Initial conditions for Inflation in an FRW Universe

TL;DR

This paper analyzes initial conditions leading to inflation across various models, showing that inflation is robust for a wide range of initial states, especially at higher energy scales, and clarifies misconceptions about plateau potentials.

Contribution

It provides a comprehensive phase-space analysis of initial conditions for multiple inflation models, including Higgs and Starobinsky, demonstrating robustness and clarifying misconceptions.

Findings

Inflation can arise from a broad set of initial conditions.

Higgs inflation is very robust under various initial conditions.

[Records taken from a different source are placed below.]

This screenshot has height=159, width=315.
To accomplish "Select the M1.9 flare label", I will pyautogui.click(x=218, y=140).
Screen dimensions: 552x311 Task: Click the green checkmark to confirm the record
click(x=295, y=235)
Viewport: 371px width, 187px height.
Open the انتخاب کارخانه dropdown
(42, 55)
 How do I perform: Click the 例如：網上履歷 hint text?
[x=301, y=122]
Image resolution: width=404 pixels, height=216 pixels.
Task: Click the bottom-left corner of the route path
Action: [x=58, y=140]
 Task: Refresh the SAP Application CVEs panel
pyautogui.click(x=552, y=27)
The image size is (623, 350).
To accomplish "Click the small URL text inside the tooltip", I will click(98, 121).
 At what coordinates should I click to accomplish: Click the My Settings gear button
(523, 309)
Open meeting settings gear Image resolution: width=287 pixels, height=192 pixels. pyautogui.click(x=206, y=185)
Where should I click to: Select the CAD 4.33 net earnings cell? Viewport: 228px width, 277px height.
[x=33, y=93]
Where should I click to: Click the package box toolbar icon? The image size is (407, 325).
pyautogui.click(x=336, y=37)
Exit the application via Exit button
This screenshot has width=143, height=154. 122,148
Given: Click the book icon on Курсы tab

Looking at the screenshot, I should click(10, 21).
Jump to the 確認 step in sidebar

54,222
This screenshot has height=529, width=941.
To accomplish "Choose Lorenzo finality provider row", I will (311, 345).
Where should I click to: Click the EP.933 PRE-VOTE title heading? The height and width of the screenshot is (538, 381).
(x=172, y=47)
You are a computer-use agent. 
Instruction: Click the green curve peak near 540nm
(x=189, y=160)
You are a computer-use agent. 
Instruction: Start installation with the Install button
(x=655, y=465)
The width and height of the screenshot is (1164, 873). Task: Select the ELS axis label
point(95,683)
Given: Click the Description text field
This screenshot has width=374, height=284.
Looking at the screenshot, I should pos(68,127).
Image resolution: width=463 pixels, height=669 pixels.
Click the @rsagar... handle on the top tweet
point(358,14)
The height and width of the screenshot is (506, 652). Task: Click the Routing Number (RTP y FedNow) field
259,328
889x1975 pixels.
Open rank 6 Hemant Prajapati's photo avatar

Higher initial energy scales increase the likelihood of inflation.

Abstract

We examine the class of initial conditions which give rise to inflation. Our analysis is carried out for several popular models including: Higgs inflation, Starobinsky inflation, chaotic inflation, axion monodromy inflation and non-canonical inflation. In each case we determine the set of initial conditions which give rise to sufficient inflation, with at least $60$ e-foldings. A phase-space analysis has been performed for each of these models and the effect of the initial inflationary energy scale on inflation has been studied numerically. This paper discusses two scenarios of Higgs inflation: (i) the Higgs is coupled to the scalar curvature, (ii) the Higgs Lagrangian contains a non-canonical kinetic term. In both cases we find Higgs inflation to be very robust since it can arise for a large class of initial conditions. One of the central results of our analysis is that, for plateau-like potentials associated with the Higgs and Starobinsky models, inflation can be realised even for initial scalar field values which lie close to the minimum of the potential. This dispels a misconception relating to plateau potentials prevailing in the literature. We also find that inflation in all models is more robust for larger values of the initial energy scale.